Every student who receives special education services has an individual education plan (IEP), and every parent can attest that the process of pushing and pulling together the yearly plan is painful.
One of our most memorable IEP meetings occurred when the subject of my daughter’s period dominated the conversation. She was making that big transition from middle school to high school. We weren’t nervous, but the high school sure was.
We gathered with a team of educators, therapists, counselors, and administrators to agree on our daughter’s goals for the coming year and the school’s promise to provide services to reach them.
I’ve learned over the years to wear my big girl panties to this party because no one escapes the occasional IEP meeting from hell. This one went straight down the toilet in minutes, with the unveiling of their first proposed goal:
1. Noelle will manage all of her personal hygiene needs independently, without assists.

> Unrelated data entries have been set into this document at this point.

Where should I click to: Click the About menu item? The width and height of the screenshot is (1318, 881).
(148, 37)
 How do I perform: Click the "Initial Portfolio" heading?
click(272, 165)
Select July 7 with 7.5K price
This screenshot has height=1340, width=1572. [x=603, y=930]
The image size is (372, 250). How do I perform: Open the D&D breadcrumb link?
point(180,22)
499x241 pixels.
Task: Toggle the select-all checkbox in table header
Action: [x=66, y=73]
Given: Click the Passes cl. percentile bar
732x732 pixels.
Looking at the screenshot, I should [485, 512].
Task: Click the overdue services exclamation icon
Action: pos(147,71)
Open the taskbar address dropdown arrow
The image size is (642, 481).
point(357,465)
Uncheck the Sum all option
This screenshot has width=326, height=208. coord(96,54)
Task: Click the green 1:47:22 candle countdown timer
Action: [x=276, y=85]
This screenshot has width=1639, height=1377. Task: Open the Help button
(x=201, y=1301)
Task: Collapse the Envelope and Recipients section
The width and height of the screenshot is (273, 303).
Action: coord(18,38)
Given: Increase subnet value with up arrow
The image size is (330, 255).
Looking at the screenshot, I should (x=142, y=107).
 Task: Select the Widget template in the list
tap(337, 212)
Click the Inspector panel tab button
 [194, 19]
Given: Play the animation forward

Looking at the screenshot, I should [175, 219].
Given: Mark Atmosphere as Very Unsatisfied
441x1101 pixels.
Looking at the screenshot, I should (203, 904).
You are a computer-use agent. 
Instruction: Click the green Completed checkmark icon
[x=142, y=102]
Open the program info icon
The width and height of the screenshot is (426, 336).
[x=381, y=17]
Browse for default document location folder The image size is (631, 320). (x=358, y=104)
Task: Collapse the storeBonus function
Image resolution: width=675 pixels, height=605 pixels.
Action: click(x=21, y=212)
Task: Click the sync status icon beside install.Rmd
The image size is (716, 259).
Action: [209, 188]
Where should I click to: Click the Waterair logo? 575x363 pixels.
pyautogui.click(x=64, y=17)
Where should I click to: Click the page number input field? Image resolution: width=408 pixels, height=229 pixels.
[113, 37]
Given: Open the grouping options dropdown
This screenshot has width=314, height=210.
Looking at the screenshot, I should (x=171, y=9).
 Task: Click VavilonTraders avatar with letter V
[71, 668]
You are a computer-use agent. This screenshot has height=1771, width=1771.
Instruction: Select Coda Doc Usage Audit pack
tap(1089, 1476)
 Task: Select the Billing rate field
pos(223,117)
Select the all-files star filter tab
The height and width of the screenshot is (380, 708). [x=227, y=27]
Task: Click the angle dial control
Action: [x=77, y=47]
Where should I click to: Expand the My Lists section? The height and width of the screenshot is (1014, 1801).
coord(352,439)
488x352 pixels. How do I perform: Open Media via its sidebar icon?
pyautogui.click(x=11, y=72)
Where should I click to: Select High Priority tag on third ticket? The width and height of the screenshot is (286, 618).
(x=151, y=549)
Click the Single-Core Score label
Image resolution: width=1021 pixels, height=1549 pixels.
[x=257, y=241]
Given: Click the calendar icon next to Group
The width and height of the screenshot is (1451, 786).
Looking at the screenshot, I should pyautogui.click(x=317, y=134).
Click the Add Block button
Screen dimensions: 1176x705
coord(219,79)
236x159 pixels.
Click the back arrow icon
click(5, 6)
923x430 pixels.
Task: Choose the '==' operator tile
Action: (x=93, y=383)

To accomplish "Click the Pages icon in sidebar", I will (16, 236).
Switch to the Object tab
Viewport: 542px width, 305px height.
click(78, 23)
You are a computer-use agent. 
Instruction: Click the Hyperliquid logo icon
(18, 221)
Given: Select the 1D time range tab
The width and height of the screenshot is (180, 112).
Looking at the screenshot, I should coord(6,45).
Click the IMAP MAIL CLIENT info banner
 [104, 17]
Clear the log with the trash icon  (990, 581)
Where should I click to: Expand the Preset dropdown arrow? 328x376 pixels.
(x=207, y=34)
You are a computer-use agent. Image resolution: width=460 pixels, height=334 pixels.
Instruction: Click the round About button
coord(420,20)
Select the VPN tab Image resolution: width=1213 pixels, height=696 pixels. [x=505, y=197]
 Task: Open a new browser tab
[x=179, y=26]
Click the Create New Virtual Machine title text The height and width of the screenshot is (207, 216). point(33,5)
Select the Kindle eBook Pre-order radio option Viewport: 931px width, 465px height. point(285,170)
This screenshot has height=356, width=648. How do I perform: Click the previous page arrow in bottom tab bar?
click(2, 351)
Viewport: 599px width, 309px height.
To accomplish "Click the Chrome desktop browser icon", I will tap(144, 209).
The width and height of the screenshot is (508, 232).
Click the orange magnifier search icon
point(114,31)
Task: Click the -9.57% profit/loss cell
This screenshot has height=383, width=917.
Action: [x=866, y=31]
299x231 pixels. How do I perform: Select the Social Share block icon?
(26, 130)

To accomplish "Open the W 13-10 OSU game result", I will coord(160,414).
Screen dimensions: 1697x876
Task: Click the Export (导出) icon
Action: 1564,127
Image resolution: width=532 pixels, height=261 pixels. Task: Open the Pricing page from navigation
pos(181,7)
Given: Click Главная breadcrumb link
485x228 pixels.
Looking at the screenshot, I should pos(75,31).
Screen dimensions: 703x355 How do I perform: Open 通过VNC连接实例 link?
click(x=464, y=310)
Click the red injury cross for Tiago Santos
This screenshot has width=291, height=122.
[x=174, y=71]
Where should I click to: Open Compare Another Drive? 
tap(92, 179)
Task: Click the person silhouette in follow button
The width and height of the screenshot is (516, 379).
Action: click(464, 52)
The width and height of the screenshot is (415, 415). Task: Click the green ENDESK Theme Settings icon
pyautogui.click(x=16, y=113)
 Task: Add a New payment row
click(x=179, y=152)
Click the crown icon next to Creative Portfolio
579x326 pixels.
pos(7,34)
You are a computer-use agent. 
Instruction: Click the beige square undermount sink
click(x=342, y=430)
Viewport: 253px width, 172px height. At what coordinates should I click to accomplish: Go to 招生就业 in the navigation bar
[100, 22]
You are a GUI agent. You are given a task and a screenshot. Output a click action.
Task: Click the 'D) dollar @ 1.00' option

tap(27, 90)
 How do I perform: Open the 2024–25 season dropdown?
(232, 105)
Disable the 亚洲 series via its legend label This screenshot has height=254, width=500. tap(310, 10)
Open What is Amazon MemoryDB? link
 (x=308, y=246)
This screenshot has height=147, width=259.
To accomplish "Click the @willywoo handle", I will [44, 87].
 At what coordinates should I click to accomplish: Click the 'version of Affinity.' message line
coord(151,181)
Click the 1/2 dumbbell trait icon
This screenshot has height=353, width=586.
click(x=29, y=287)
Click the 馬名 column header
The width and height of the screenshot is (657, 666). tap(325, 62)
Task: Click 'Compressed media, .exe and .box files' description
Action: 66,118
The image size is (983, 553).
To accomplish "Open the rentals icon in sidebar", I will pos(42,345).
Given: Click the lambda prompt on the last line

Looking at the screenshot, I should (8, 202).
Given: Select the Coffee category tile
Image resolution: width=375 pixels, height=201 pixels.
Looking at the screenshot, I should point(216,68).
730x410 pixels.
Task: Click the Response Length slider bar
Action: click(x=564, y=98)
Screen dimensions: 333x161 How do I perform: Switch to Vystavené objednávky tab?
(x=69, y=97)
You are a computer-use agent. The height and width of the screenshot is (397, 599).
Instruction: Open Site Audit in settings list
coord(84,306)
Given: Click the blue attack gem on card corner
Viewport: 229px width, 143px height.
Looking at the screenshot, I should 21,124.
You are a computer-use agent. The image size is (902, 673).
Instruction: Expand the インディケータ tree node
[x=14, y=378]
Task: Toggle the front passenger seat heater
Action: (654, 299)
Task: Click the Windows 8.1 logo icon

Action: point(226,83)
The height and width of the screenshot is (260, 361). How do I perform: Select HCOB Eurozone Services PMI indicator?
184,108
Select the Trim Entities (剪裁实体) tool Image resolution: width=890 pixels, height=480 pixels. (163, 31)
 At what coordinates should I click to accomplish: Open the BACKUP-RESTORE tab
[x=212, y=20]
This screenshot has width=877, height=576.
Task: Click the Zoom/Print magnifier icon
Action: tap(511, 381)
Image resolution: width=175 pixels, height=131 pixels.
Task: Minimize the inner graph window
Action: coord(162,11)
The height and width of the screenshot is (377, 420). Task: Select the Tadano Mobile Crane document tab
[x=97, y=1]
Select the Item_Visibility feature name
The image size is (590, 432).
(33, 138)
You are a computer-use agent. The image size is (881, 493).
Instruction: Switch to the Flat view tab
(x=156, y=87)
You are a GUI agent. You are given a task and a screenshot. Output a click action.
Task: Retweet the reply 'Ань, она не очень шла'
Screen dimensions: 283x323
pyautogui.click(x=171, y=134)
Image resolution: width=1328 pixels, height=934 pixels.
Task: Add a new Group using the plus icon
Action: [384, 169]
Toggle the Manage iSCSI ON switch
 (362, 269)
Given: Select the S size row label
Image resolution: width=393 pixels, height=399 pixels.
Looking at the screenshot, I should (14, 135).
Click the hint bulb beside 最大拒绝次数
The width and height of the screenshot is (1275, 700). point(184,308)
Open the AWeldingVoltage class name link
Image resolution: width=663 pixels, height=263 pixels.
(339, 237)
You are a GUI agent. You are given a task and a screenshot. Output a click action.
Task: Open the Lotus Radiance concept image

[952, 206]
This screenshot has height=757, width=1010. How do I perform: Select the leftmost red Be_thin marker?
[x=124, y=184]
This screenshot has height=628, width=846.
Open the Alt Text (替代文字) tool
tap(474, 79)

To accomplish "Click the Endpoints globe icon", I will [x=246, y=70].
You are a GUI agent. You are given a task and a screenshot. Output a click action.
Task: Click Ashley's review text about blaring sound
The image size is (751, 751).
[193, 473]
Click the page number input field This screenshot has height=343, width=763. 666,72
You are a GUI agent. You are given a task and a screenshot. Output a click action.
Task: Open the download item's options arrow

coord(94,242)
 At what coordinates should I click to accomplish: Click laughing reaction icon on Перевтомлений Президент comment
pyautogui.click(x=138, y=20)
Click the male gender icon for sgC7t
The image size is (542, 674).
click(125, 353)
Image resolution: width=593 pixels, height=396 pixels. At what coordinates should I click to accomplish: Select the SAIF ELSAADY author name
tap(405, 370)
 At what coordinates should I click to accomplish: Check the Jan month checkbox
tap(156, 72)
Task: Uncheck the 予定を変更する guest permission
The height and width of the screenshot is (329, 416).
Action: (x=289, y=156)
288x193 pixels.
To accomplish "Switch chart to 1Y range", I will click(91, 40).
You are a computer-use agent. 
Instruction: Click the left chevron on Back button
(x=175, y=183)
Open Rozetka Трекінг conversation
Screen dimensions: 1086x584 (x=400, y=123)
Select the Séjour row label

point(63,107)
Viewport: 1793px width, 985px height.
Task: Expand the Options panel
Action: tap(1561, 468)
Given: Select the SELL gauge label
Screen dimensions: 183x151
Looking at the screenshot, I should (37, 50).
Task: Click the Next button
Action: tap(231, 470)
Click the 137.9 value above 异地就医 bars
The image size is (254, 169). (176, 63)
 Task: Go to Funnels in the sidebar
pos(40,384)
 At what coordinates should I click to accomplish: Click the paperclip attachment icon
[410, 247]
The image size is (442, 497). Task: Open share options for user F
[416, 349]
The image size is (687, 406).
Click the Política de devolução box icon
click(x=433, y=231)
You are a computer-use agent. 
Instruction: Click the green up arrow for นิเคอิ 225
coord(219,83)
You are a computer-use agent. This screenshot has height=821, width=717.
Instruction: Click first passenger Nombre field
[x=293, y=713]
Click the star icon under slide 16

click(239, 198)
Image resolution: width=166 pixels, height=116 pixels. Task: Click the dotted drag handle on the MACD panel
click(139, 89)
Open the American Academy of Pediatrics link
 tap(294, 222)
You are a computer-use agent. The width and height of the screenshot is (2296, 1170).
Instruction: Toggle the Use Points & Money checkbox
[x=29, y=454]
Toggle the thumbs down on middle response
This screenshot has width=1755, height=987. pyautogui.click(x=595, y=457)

Code words for her period.
Do we spot a stretch goal designed more for the benefit of staff than student?
“Believe me, no one wants to see it happen more than this guy,” I empathize, putting my arm around my husband. “He already knows more than he ever wanted to know about wings.”
Discomfort fills the air.
“Let’s talk about her period,” I suggest, as thought bubbles around the room shriek, “Let’s not!”
I express concern that this goal involving so many motor skills is not realistic for our kid with dyspraxia, a neurological disorder severely affecting motor planning and coordination.
I jump in with a few questions to get the conversation flowing:
How does the stall door lock in the girls’ bathroom?
How does the toilet paper dispenser work?
How does the toilet flush?
Where is the receptacle for personal hygiene products and how does it open?
How does the bathroom door unlock?
How do the faucets turn on and off?
How does the soap dispenser work?
What about hand drying?
We haven’t even gotten to the questions about sanitary napkins!
How will she get the darn thing out of the packaging and correctly place the adhesive side down?
Who can blame them for not having the answers? Who thinks about stuff like this? I wouldn’t, if I didn’t have to.
Have you ever paid attention to how many different kinds of door locks, toilet paper and soap dispensers, faucets, hand towels, and dryers are in every public restroom? For a kid who doesn’t transfer motor skills from one task to another, restrooms are learning laboratories.
But no, my daughter won’t be spending high school in the lavatory! Period.